When it comes to your data applications, would you be better off choosing an IaaS, PaaS or SaaS solution? We will admit that we have just beaten the record for the largest number of acronyms in a single sentence. But these are the choices that any organization will face when looking for a solution to deploy its data applications.

Is there an easy way of summarizing the difference between these three variations of the cloud (IaaS, PaaS and SaaS)? Those who enjoy food analogies will appreciate the (famous) “Pizza as a Service” model, except that the article was published in 2014 and now only covers a fraction of what a Platform as a Service is or should be.

PaaS: prioritizing speed and bespoke developments

First of all, let’s go back to basics. IaaS services (Infrastructure as a Service) use the cloud to give companies a chance to tap into raw capacity, meaning processing power, storage and bandwidth. The organization is responsible for deploying and configuring all the required components, from the operating system through to the business applications and infrastructure software (databases, web servers, cache managers, etc.).

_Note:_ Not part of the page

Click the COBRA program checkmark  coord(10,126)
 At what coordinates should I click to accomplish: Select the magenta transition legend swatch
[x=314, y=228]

At the other end of the scale, so-called SaaS applications (Software as a Service) provide a service that end users can utilize directly. No action is required other than signing up for the service to activate their account. PaaS solutions are based on an intermediate model complete with a ready-to-use technical environment that each company can use to design and roll out its own applications.

The comparative advantages of the three solutions have long been summarized with a diagram representing an extremely dated analysis that does not fully reflect how data applications have developed… and how their requirements have changed:

  1. Accelerate the project lifecycle
    In terms of data projects, the overriding criterion is the “time-to-market“. Digital transformation has left its mark and set the pace. The aim is to design and deploy projects within short timeframes without removing the possibility of developing bespoke applications. On the contrary, an organization’s data contain all the specific features of its business activities, and analytic applications must be capable of extracting the very essence of those data. This dual requirement – speed and personalization – is especially suited to PaaS solutions.
  2. Incorporate technological innovations
    The software stack for data projects is complex and constantly changing. Whether looking at big data technologies or algorithms for machine learning or deep learning, software innovation regularly spawns new components. But organizations still need to be quick in incorporating them so that they can be used to lead projects. That is why it is effective to have a PaaS specifically focused on analytical applications, where the vendor is responsible for qualifying the value of any new features and subsequently ensuring that they are correctly integrated and automated.
  3. Keep the freedom of choosing the cloud service provider
    Microsoft Azure, Amazon Web Services, Google Cloud Platform, OVH… when it comes to cloud service providers, companies are spoilt for choice, especially since they can also opt for a hybrid cloud solution in order to keep their data on their own infrastructures while running applications in the cloud. The good news is that technologies have matured to such an extent, like containers, that PaaS services can now be agnostic. Basically, the resources are available to make PaaS services independent of the underlying technologies and therefore capable of running in any cloud environment.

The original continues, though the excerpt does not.